American author (born 1955)

Martha Rogers (born March 10, 1955) is an American author, customer strategist, and founding partner of Peppers & Rogers Group, a management consulting firm. Rogers is an adjunct professor at the Fuqua School of Business at Duke University and a co-director of the Duke Center for Customer Relationship Management (CRM).

==Biography==
Rogers graduated from Birmingham-Southern College in 1974 and earned her PhD at the University of Tennessee as a Bickel fellow.

Rogers has been published in academic and trade journals, including the Harvard Business Review, Journal of Advertising Research, and the Journal of Public Policy and Marketing.

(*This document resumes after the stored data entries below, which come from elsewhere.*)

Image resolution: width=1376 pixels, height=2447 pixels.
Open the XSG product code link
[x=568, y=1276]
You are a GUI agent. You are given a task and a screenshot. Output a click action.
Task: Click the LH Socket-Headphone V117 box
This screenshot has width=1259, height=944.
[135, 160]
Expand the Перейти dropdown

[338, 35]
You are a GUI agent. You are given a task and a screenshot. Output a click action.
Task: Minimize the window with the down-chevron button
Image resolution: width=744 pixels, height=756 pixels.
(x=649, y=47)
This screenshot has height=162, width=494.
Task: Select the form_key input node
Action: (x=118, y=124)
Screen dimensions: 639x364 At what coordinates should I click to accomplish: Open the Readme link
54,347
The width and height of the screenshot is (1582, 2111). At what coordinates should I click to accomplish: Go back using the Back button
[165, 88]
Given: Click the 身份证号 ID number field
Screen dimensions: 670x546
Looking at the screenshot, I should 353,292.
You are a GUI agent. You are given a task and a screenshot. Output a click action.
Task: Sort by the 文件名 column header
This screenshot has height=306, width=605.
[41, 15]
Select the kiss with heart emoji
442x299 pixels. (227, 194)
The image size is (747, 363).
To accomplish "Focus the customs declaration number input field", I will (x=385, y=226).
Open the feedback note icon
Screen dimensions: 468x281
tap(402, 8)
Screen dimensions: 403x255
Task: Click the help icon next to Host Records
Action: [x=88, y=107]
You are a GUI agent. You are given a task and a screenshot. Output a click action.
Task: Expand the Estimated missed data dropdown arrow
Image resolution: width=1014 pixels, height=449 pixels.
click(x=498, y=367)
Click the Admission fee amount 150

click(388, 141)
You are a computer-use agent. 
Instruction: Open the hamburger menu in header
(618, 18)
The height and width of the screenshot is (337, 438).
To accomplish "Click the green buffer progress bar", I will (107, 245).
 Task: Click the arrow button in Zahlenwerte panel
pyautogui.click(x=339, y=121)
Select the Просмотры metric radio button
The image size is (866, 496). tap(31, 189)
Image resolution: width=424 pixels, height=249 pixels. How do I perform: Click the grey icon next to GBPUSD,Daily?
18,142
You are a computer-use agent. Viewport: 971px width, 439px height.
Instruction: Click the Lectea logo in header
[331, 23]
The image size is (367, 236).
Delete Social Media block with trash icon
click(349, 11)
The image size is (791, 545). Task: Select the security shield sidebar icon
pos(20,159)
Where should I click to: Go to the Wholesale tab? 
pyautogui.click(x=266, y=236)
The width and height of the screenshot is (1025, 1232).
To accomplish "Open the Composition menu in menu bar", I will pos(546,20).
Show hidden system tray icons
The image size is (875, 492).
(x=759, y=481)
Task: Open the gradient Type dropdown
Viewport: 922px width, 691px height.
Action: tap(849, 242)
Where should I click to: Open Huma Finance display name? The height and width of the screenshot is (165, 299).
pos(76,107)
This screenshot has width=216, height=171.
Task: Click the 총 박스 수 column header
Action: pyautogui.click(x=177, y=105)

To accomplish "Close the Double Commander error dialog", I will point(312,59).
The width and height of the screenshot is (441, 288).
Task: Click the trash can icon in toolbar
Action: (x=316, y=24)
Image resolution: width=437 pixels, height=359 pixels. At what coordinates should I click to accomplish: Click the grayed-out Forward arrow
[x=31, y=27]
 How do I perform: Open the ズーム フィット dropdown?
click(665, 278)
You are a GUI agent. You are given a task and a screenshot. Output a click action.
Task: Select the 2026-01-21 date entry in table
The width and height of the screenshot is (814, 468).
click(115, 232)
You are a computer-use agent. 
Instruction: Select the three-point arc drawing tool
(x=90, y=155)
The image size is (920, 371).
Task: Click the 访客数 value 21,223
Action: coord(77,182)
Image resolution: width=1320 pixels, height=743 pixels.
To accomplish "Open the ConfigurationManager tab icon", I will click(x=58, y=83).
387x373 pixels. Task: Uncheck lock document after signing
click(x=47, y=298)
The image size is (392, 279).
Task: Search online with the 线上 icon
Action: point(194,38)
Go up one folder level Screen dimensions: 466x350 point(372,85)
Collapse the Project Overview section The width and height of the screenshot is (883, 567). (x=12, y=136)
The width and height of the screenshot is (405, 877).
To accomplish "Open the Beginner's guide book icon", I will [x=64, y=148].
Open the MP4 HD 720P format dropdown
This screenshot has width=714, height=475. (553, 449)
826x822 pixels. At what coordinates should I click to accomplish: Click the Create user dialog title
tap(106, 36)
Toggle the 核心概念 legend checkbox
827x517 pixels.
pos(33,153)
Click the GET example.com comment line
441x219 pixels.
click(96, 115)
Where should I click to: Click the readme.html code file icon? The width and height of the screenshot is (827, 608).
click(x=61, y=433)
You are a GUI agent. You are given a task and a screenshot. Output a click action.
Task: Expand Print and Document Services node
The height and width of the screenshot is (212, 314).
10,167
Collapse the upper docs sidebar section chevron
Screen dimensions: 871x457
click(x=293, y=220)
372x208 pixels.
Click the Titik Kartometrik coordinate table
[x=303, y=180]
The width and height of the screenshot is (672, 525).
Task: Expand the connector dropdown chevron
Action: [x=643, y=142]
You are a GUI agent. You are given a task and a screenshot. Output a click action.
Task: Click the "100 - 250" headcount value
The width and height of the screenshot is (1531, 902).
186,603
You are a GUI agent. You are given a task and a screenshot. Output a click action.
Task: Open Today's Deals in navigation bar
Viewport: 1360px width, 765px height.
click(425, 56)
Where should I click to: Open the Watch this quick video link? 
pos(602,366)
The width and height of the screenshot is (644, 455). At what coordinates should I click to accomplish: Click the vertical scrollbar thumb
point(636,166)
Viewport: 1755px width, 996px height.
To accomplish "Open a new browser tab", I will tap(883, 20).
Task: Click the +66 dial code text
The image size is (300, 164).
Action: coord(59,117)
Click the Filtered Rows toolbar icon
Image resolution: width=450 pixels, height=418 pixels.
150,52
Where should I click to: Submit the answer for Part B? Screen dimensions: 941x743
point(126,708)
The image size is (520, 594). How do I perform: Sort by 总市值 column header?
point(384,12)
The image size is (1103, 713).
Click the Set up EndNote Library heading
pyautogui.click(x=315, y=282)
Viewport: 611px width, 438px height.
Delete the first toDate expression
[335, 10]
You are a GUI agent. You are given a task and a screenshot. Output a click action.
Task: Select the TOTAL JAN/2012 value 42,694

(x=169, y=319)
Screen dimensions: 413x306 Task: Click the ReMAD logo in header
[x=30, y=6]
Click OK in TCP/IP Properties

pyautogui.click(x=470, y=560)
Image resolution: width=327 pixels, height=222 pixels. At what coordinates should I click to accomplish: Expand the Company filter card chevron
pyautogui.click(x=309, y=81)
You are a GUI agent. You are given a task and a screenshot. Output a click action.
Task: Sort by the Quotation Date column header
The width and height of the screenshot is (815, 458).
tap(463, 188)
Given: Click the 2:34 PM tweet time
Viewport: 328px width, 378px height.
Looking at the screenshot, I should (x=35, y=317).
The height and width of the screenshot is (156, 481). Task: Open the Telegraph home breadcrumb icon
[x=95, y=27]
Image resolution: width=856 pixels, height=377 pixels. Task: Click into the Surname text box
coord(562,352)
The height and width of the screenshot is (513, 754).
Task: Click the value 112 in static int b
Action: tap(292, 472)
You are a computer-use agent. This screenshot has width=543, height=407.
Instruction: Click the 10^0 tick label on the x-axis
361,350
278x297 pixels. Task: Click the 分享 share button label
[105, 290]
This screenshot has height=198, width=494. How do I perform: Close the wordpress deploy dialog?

Rogers has co-authored nine customer strategy books with Don Peppers. Peppers and Rogers are often credited with having launched the CRM revolution with their first book, The One to One Future: Building Relationships One Customer at a Time (1993). Inc. Magazine managing editor George Gendron called this book "one of the two or three most important business books ever written", while Business Week called it the "bible of the new marketing". In 2011, the authors released a second, updated edition of their textbook, Managing Customer Relationships: A Strategic Perspective.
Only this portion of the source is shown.